▸ **WHAT YOU NEED TO DO**
Please reproduce the entries exactly as they appear below, but not the pictures.

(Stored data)
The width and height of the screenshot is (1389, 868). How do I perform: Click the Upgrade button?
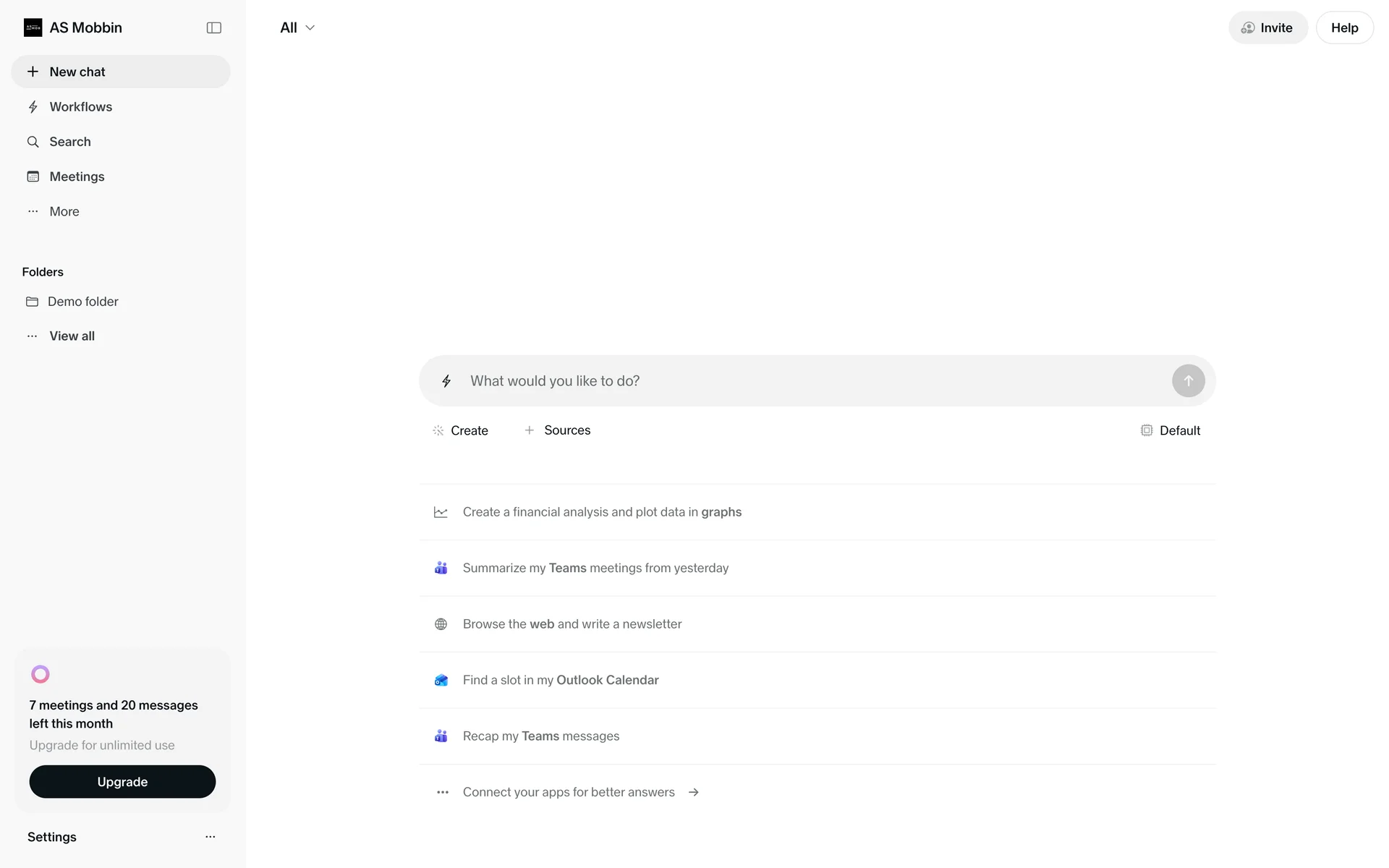122,782
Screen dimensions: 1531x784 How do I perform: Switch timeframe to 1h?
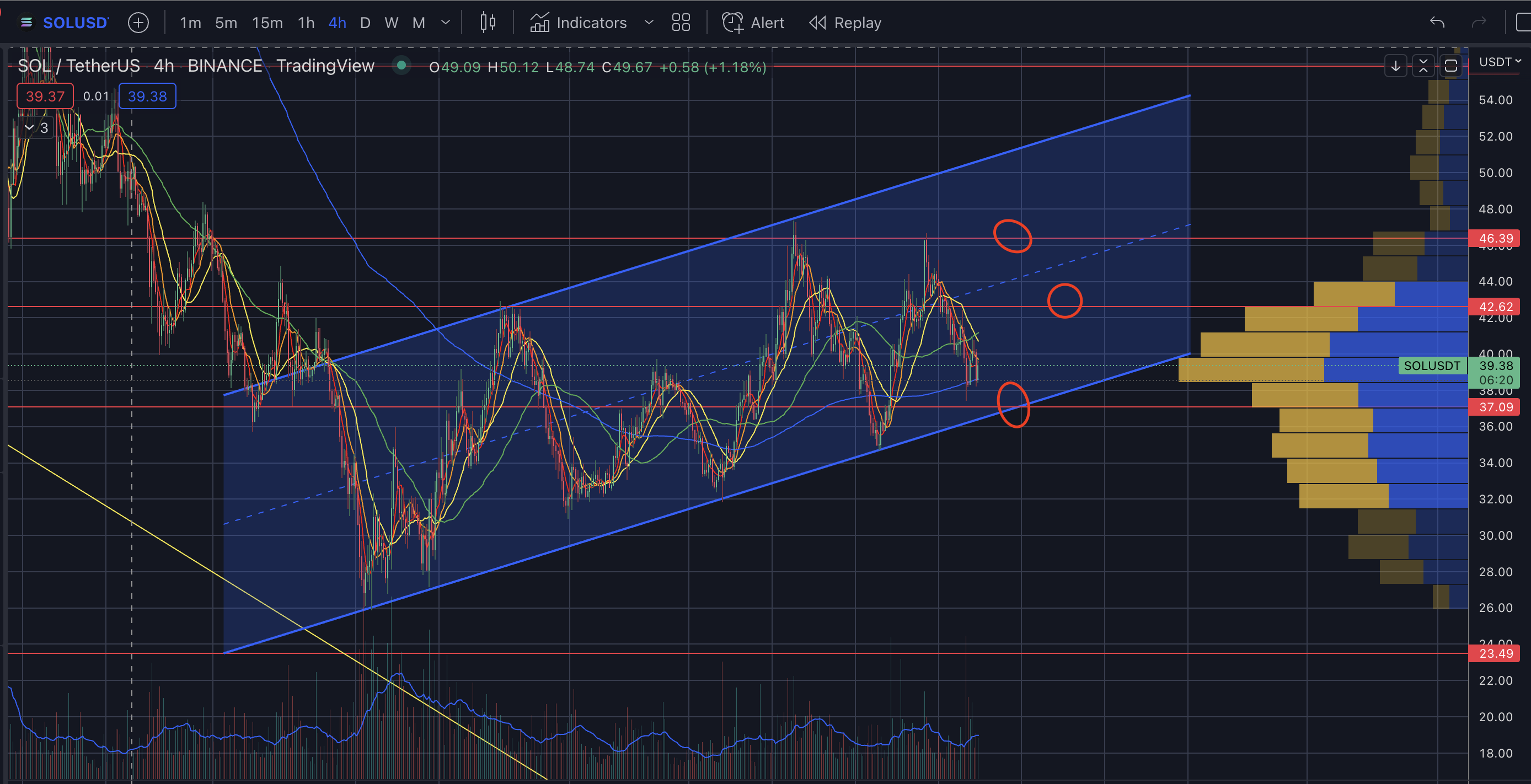(306, 23)
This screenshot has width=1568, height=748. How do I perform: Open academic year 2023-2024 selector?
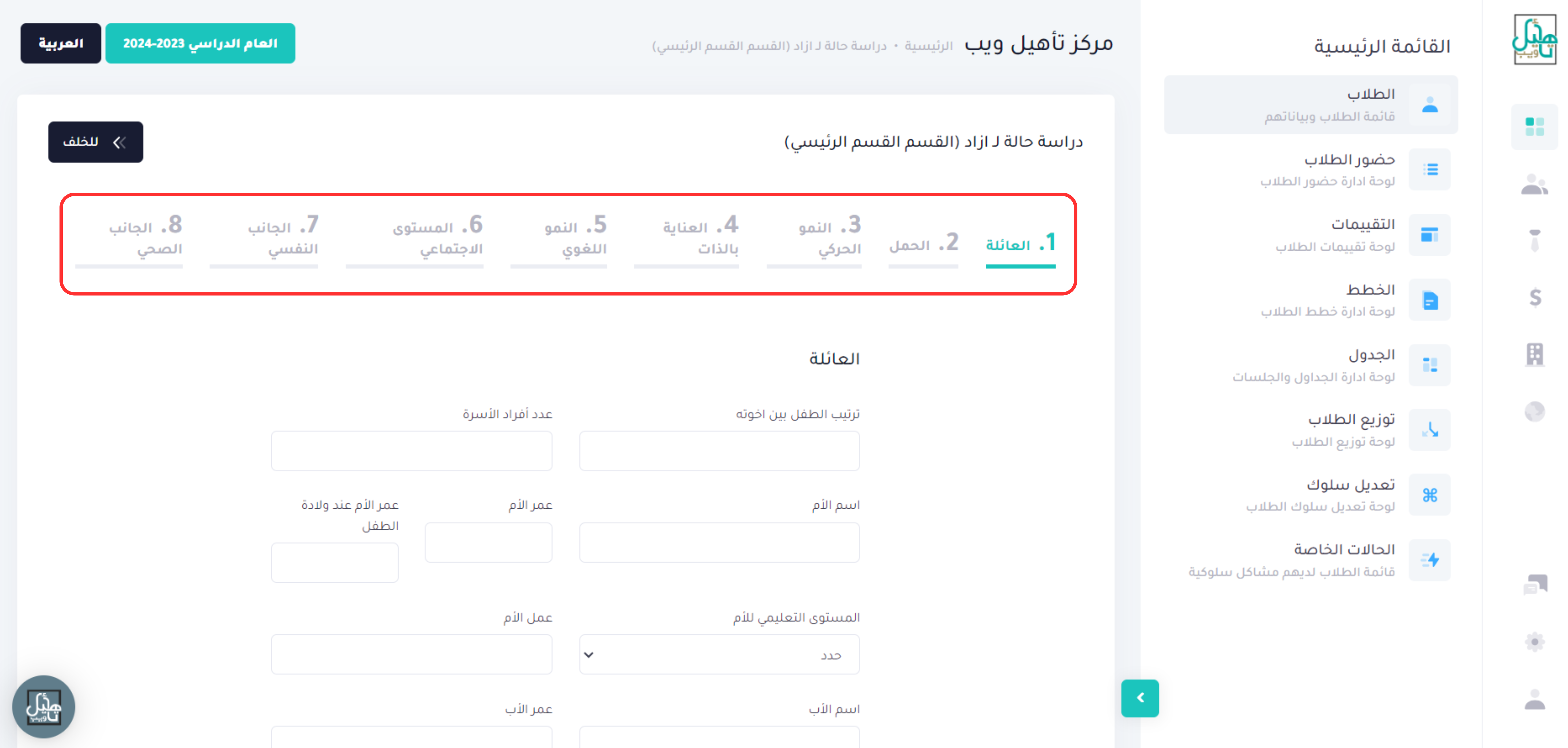pos(200,43)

▸ **PROBLEM SOLUTION**
The width and height of the screenshot is (1389, 868). How do I perform: Click the Upgrade button?
122,782
Screen dimensions: 1531x784 How do I perform: Switch timeframe to 1h?
(306, 23)
This screenshot has width=1568, height=748. How do I perform: Open academic year 2023-2024 selector?
pos(200,43)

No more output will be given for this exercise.